Las universidades de los cincuenta – doce Universidades Literarias dependientes del Ministerio de Educación y Escuelas Técnicas Superiores, cada una dependiente de su respectivo ministerio – eran las protagonistas de la educación/formación universitaria para atender la demanda de los jóvenes que aspiraban a un modo de vida diferente, y supuestamente mejor, que el de sus progenitores. Nada se garantizaba, pero todo se ofrecía, asumiendo cada parte la responsabilidad que le era propia.

Tendríamos que llegar al siglo XXI, para que aquellos que habían vivido con admiración y una buena dosis de pasión la vieja Universidad, y habían digerido el diagnóstico de la titulitis, conocieran un hecho insólito, tristemente no aislado ni tan excepcional: la falsificación, o simplemente la atribución falsa de titulaciones, buscando fines laborales o de currículo, que creían poder conseguir – y posiblemente hubieran conseguido – con la posesión de un título universitario.

De aquí, el título de estas líneas. ¿Qué tendrán esos títulos universitarios para que, quienes los pretendan sin méritos, mancillen su propia dignidad humana, falsificándolos o simulando su posesión?

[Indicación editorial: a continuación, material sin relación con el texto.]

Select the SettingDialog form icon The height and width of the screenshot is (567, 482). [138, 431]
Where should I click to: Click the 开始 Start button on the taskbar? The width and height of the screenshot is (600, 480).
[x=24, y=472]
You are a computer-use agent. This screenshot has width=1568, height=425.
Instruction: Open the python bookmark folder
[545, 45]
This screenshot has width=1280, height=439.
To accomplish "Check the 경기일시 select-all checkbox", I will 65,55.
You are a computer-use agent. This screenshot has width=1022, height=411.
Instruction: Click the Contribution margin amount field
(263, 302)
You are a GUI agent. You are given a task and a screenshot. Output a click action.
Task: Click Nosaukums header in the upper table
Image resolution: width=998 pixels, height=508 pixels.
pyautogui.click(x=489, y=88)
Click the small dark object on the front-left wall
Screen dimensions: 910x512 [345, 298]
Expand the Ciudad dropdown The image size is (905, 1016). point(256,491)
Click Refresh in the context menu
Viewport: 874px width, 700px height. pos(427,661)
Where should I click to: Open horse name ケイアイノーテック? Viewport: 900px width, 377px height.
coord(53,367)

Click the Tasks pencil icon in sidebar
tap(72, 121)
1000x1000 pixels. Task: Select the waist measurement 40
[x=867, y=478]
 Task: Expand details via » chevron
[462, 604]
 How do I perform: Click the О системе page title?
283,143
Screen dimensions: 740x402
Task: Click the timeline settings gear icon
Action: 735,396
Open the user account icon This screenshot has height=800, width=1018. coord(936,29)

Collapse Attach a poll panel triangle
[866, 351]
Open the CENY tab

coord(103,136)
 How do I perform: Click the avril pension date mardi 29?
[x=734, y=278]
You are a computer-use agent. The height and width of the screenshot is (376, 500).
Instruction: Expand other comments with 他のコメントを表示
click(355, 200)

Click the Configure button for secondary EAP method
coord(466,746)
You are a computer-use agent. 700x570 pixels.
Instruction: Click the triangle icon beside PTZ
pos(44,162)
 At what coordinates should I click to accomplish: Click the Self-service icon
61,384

No resulta arriesgado suponer que quienes no obtuvieron el título por holganza o falta de capacidad, intentaran acceder, mediante su falsificación, a los cuerpos más altos de la Administración del Estado, superando las pruebas de selección requeridas, de mayor dificultad que la propia obtención del título.

La Administración –por su vinculación indebida con los partidos políticos– vendría a allanar el camino a los pseudo-titulados, ampliando el número de plazas para contratados, en detrimento de las de funcionarios, haciendo uso del nombramiento de libre designación, dando por supuesta la titulación/competencia requerida.

Vender la primogenitura/dignidad por un plato de lentejas, estaba ya en el Antiguo Testamento [Génesis 25: 29-34]. El espectáculo, más deprimente, imposible.